Servono subito misure che rompano con il sistema finanziario e i suoi meccanismi e con le manovre di guerra, utili solo a garantire a poche grandi multinazionali e ai colossi della finanza di accumulare fortune grandiose sulla pelle di chi deve lavorare per vivere.  Il governo e le forze che lo hanno sostenuto (dal PD alla finta opposizione di Fratelli d’Italia) hanno dimostrato di non voler e non poterle prendere perché di tale sistema sono parte integrante.

Serve che tutte le forze popolari e le forze che si oppongono all’agenda Draghi si uniscano per promuovere tutte le iniziative utili a fare fronte alla situazione, a rendere il paese ingovernabile fino a farla finita con il sistema di potere che ci ha portato in questa situazione per imporre un governo popolare di emergenza che prenda le misure necessarie a garantire condizioni di vita dignitosa per tutte le masse popolari.

In questo periodo di campagna elettorale in particolare serve che le forze “antisistema”, che si oppongono all’Agenda Draghi e che si candidano a dare una rappresentanza politica alle lotte delle masse popolari non si limitino a dire cosa faranno se andranno al governo, ma si mettano alla testa della mobilitazione.

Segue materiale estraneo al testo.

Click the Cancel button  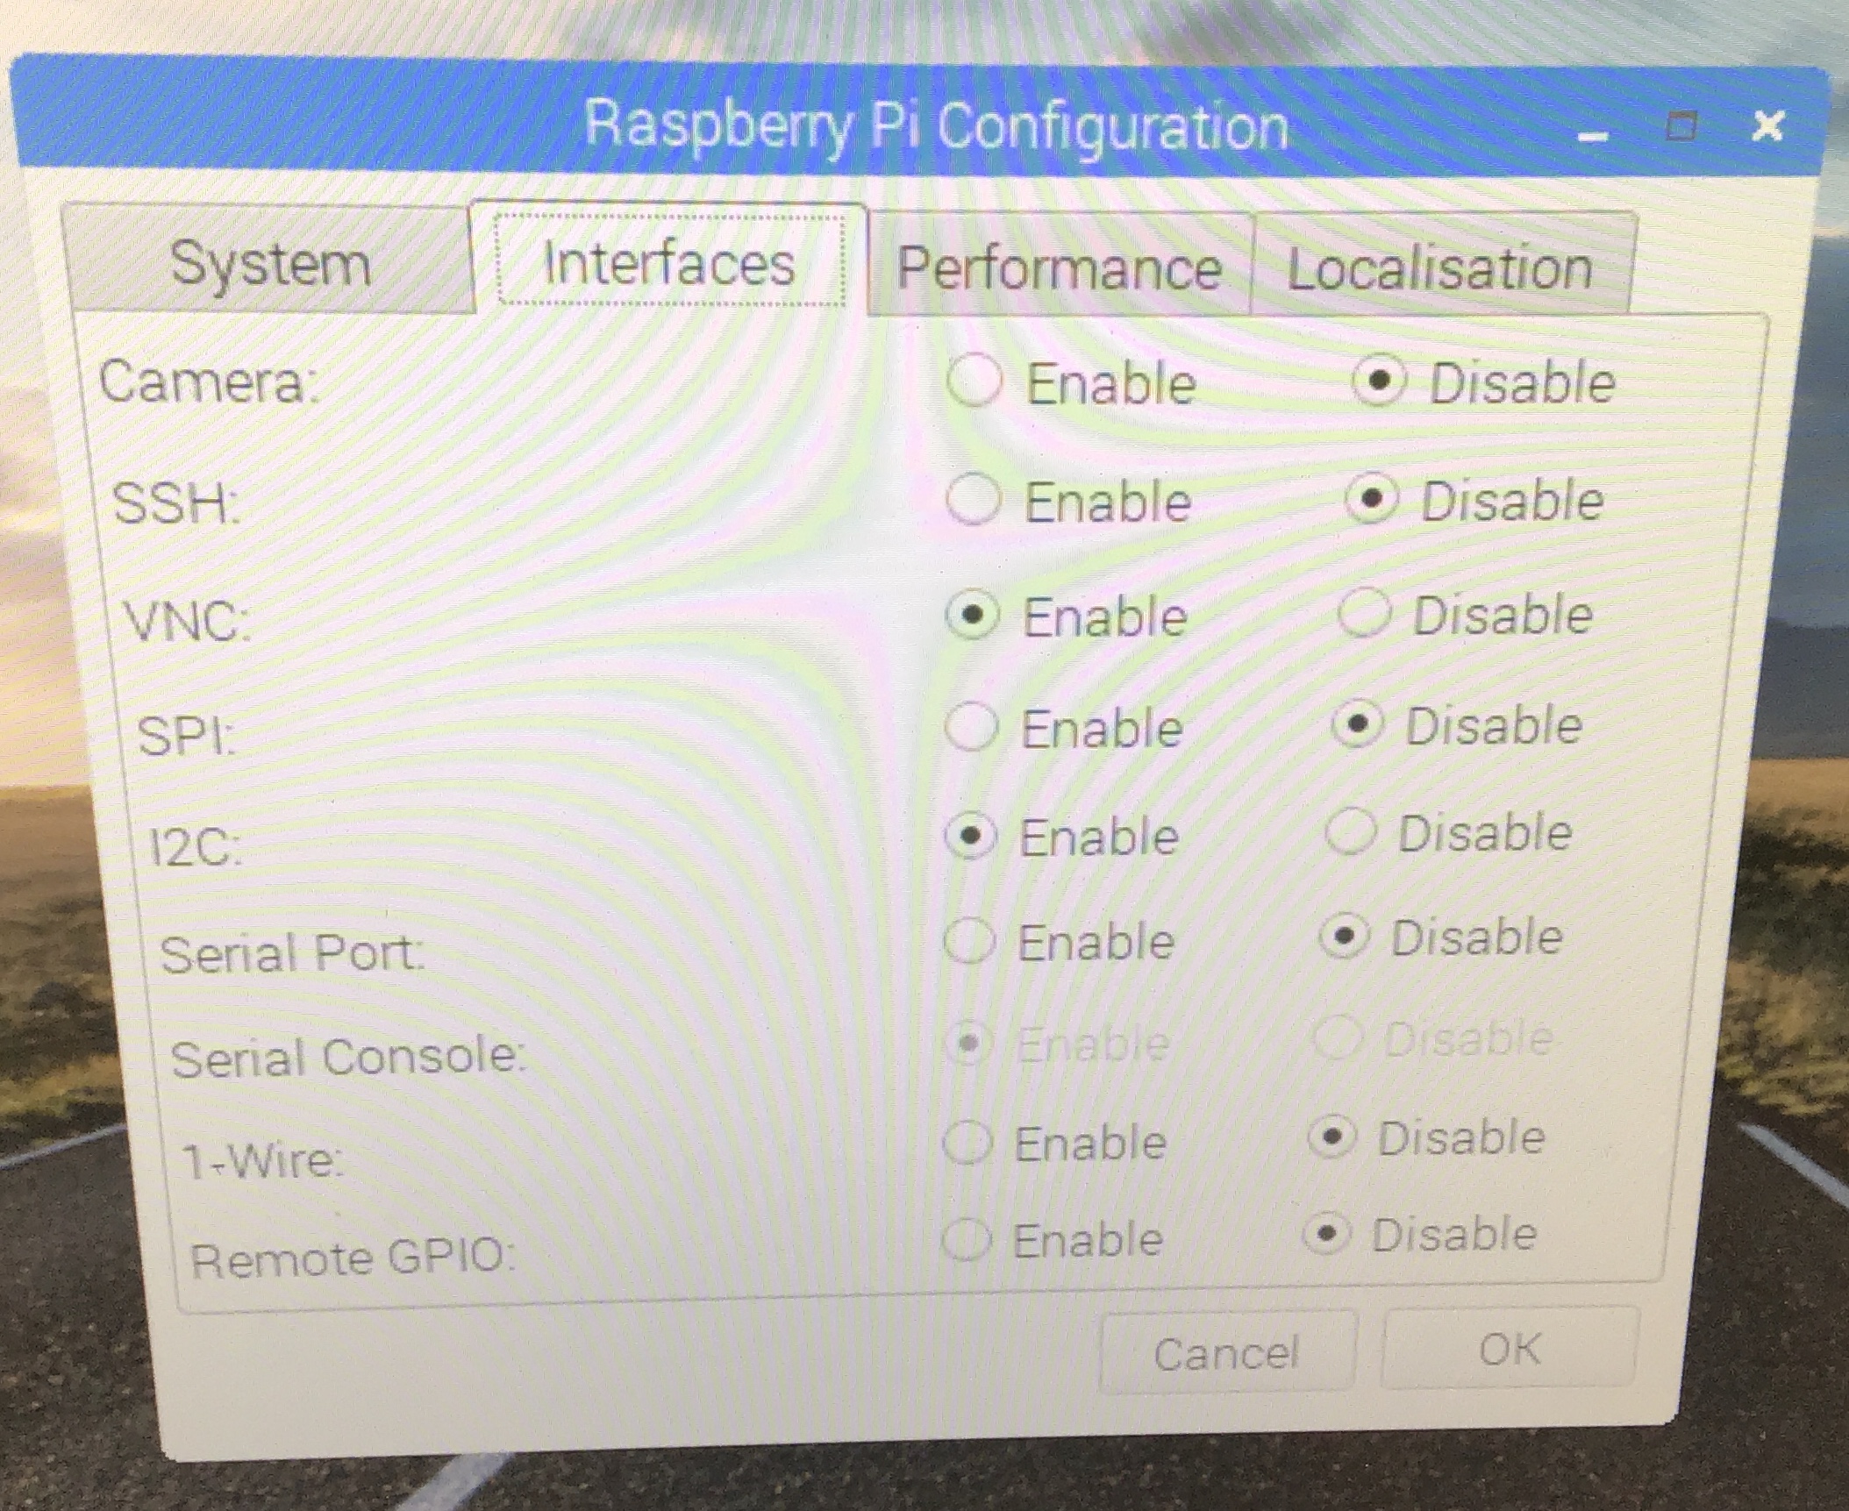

Invitiamo quindi i candidati delle forze antisistema, in particolare Unione Popolare a Italia Sovrana e Popolare, che sono riuscite a candidarsi in Lombardia a partecipare e sostenere il presidio, a usare la loro visibilità e strumenti per promuoverlo, dargli seguito organizzando nuove mobilitazioni e presidi, lanciando una campagna per l’autoriduzione delle bollette: il primo passo è di indicare di revocare la domiciliazione bancaria, il secondo è di promuovere sportelli ai loro banchetti elettorali per raccogliere le problematiche e organizzare comitati con chi è disponibile a mobilitarsi.

Sviluppare la mobilitazione popolare è l’unica via per costituire un governo che abbia la forza di prendere misure di rottura e fare fronte a eventuali ritorsioni della Comunità internazionale e dei poteri forti, responsabili di questo marasma in cui hanno trascinato!